I’m sure there are quite a few of us interested in litigation. I’ve done mock trial and trial advocacy in school. Outside the classroom, I’ve been to a deposition, mediation, watched at least 25 cases, sat second chair on one and first chair on two other cases. **I just can’t get enough of it. I feel like I’m getting a whole semester’s worth of schooling with every case I merely watch. I figured this would be a good place to share courtroom experiences, whether they are mock trial, moot court, trial advocacy or real trial.
One shocking thing for me was how much of the trial was determined before a shred of evidence was so much as offered. You have a pretty damn good idea of where the cases is going after voir dire. After opening arguments, it’s pretty much going where it’s going unless something spectacular happens in trial.
I saw a few exceptional voir dires where the jury just LOVED attorney. They were practically at the point where they were saying, “Oh, I trust you. You can just tell me if he’s guilty or not.” The jury was totally in the guy’s pocket. I don’t see how the other side had a chance to win, and the trial hadn’t even started. It was just that attorney’s personality, conduct and way of wordings things. I firmly believe he could do it with any jury.
I don’t think the juries like the whole used car salesman, “I’m your friend!” approach, though. I’ve never seen it pulled it off well. I think it gives off a vibe that makes them feel like the attorney is trying to sell them on something, and they instantly get defensive and question everything the attorney says.

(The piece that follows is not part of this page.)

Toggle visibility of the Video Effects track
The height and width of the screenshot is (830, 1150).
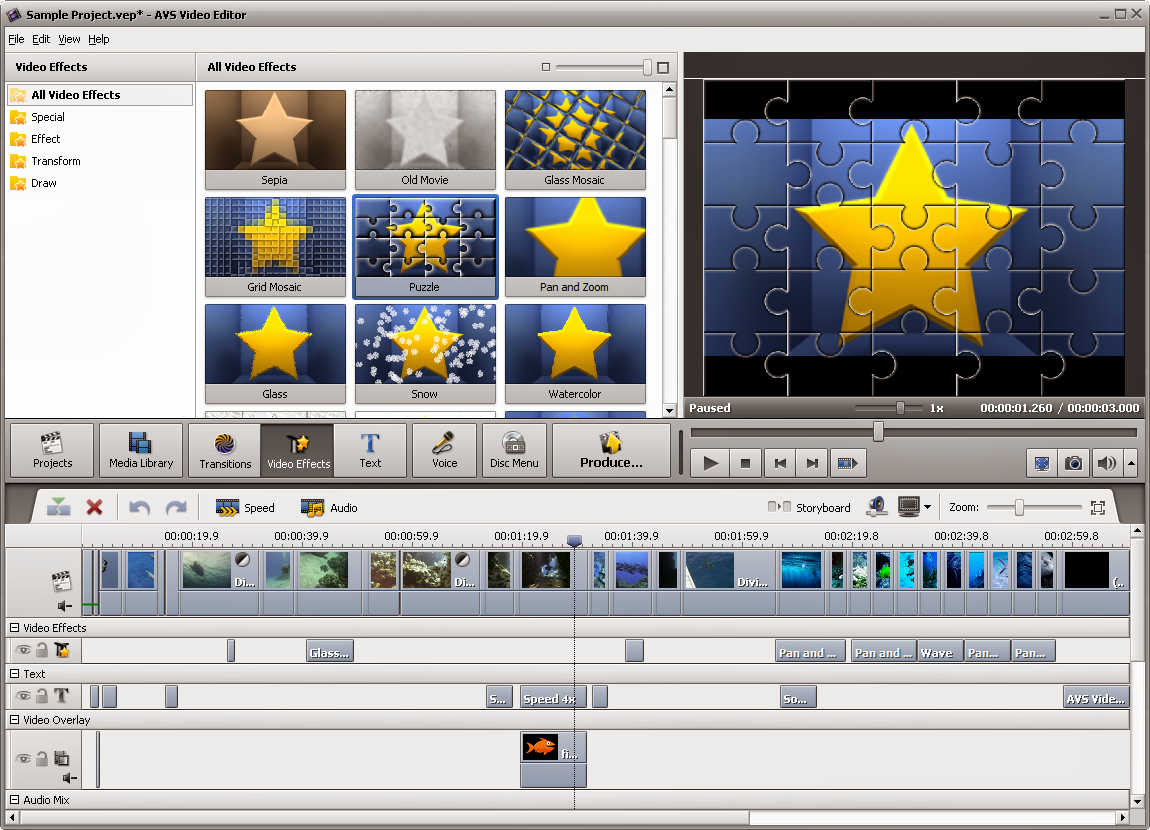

Another interesting thing was the difference between the things you do for the jury and the court. There are so many little formalities to take care of with the court while questioning a witness (and even in opening/closing statements). The jury just zones out to that crap. It’s fairly hard to keep them on board while you take care of that stuff.
IMO, juries just zone out of testimonies that aren’t interesting and concentrated with very important facts and “ohhh!” stuff. Expert witnesses often go up on the stand and get the juries attention with their crazy credentials, then lose the jury entirely with their inability to give simple answers in simple terms. In civil trials, party witnesses seem to be hard to control. It’s like they are arguing to the other party, not the jury. I will be telling all my clients ad nauseum- this is your chance to explain your side to the JURY, not argue with the guy you’re suing/getting sued by.
On the other hand, juries pay very close attention to video tapes. I was watching a DWI trial once and there was a video of the defendant in the intox room. He looked perfectly fine minus a small stumble when he said he’s ABCs. The jury allegedly found the guy guilty because they saw the clock in the background and saw it was several hours after the initial arrest. They figured he had several hours to sober up and he should be scared shitless- if he’s still stumbling, even if a tiny bit, he was definitely intoxicated when he was right. Neither the state nor the defense brought that up.
When we practiced closing arguments in trial advocacy, I could have sworn the whole case was in the closing argument. It’ the last word, when the two attorneys put their spin on the whole case. Nope- by that time they have already made up their mind. You’re not going to change their mind. I've been told there are two things you can accomplish:
1) remind them of the law or the burden.E X :Hey, I’m not saying there isn’t evidence against us, but don’t forget that it’s a reasonable doubt standard. If you have any doubt, it has to be a completely UNREASONABLE doubt and here are a few reasons why there should be some doubt. Ex 2: “Remember, it’s the PLAIN MEANING of the contract that rules. You all know what __________ means.”
2) Arm those on your side (if any) with strong arguments so they can sway the other jurors in deliberations. Ex: It’s not contested than he put up 80% of the money. How can it be more likely that an established business man would agree to only 20% of the profits than 80% of the profits? It's certainly more probable that they expected 80% returns.
In a criminal case, I saw an attorney encourage jurors to stick their guns back there, which I thought was a good idea for a misdemeanor because hung jury means mistrial and another 1-2 years of waiting around. Officer's memory comes into question or he might get promoted or transfer or etc. Also, the defendant will prob get a great plea bargain. The state doesn't want to spend any more resources to try a misdemeanor twice. I thought it was a dumb time to use it though, because (IMO) the state had a relatively weak case and most jurors were probably on his side to begin with.
Kinda long, but those are some of my thoughts and experiences.
**Under temporary bar cards that allow you to practice under the supervision of a licensed attorney. Didn’t take the bar yet.